COGS is the direct cost of producing items to sell. It’s important because it tells you how much it costs to do business and helps you decide how to price your items.
This article breaks down everything you need to know about COGS.
By the time you finish reading, you’ll know how to calculate your business’s COGS and how to include it in your taxes.
- COGS includes direct costs associated with production, such as labor and materials.
- COGS doesn’t factor indirect costs such as management salaries and marketing and advertising fees.
- Your inventory valuation method (for instance, FIFO or LIFO) impacts your calculated COGS.
- You can find your COGS by adding your raw material costs, labor costs, and any other direct costs necessary to make your product.
What is COGS (cost of goods sold)?
As a business, you make money by producing and selling goods. Keep the cash flow going strong and everyone is happy.
COGS is important because it tells you how much you spend to make the things you sell.
Knowing your COGS helps you produce accurate balance sheets while impressing everyone with how much you know about accounting principles.
Maybe you’ll even get to keep some of the saved cash as a bonus!
Remember that your COGS only includes direct costs like parts and labor. Sales, marketing, and breakroom snacks are indirect costs that don’t factor into your COGS.
Should you still have snacks in the breakroom? Yes, absolutely. But that’s not the point.
This is why retailers and wholesalers don’t use COGS. They may have a cost of sales instead, or they may track both numbers if they are making and selling products.
When including labor in your COGS, make sure you’re only considering production-related labor. Labor unrelated to production is an operating cost, not a production expense.
COGS directly relates to production. If your production volume goes up, your COGS goes up, too. This makes it a variable cost.
COGS is an important number for companies that make products. If your business is in manufacturing, transportation, food, agriculture, construction, aerospace, or telecommunications, COGS is probably a big deal.
Many companies understand that their COGS matters but don’t know how to calculate it. That’s why we’ve written this piece.

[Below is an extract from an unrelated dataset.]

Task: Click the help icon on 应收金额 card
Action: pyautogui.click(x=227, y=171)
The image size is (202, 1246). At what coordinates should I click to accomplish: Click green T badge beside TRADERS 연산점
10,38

Keep reading to get the information you need about how to find your exact COGS so you can bring your business to the next level.
What’s included in COGS?
Let’s get into a little more detail about what expenditures you should (and shouldn’t) include in your COGS to get an accurate number.
Here are some costs that make up your COGS:
- Cost of resale items. How much do you spend buying the items you plan to resell?
- Cost of raw materials and parts. What does it cost to buy the parts that you’ll use in manufacturing?
- Direct labor. What do you pay the people who assemble the items you sell? These are your direct labor costs, and they are a big part of your COGS.
- Supplies used for making or selling the product. These may not be parts or materials, but they are essential tools that you use in manufacturing.
- Shipping and freight costs. Once your items are ready to go, you have to get them to the client.
- Overhead costs. Some expenses outside of labor and manufacturing are still considered direct expenses. These can include the cost of machine maintenance, property taxes on your warehouse, and any computer equipment you use during production.
And here are a few things to leave out:
- Advertising costs. Does it help you sell? Depends on how good your advertising is. Is it a direct cost? No, because it’s not directly connected to production.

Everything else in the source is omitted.